- **DOCUMENT PASSAGE**
== == ==

Thousands of wildfires devastate California

Out of control: An unchecked wildfire can spread across 80 acres in a single minute. © Getty

Are California’s wildfires a warning to all of us? As the state fights some of the worst infernos in its history, experts argue that global warming makes them an ever greater threat.

Kathleen Boyne was fast asleep when neighbours woke her to tell her that a wildfire was heading their way. She only had time to grab two treasured books as she rushed for her car. “I thought that I didn’t need everything, because I’d be back in a couple of days.”

She was wrong. Her house, like most of the town, was burnt to the ground; 85 people in the area were killed – victims of one of the worst fires in the state’s history.

Two years on, Californians are facing a familiar threat. Over 16,750 firefighters are battling 29 wildfires that have burned over 2.8 million acres. Hundreds of thousands have been evacuated and more than 4,100 structures destroyed.

An estimated 11,000 of the current conflagrations were started by lightning strikes. But experts point to a variety of other reasons for the state’s tragic record.

Climate plays a crucial part. California has hot summers with low rainfall, resulting in dry vegetation providing kindling for fires. The situation is made worse by global warming, which has raised local temperatures by up to three degrees Fahrenheit.

== == ==

- **WHAT TO WORK ON**
1. In the wildfire article, list each number written in digits in the paragraph that begins "Two years on," along with what it counts.
2. According to the wildfire article, what did Kathleen Boyne take with her as she rushed to her car?
Answer from the wildfire article alone.

- **SOURCE EXCERPT**

== == ==

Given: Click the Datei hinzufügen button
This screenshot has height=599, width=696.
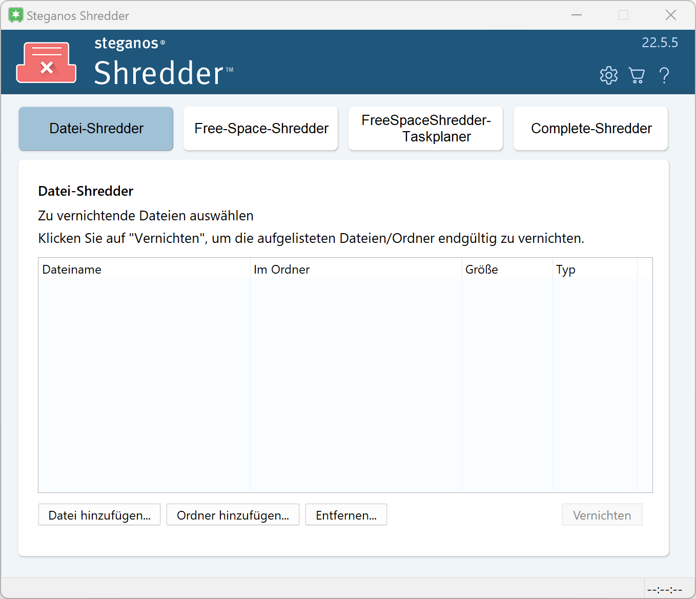Looking at the screenshot, I should (x=99, y=514).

== == ==

- **ANSWER SET**
1.
- Over 16,750 firefighters
- 29 wildfires
- Over 2.8 million acres burned
- More than 4,100 structures destroyed

2. Two treasured books.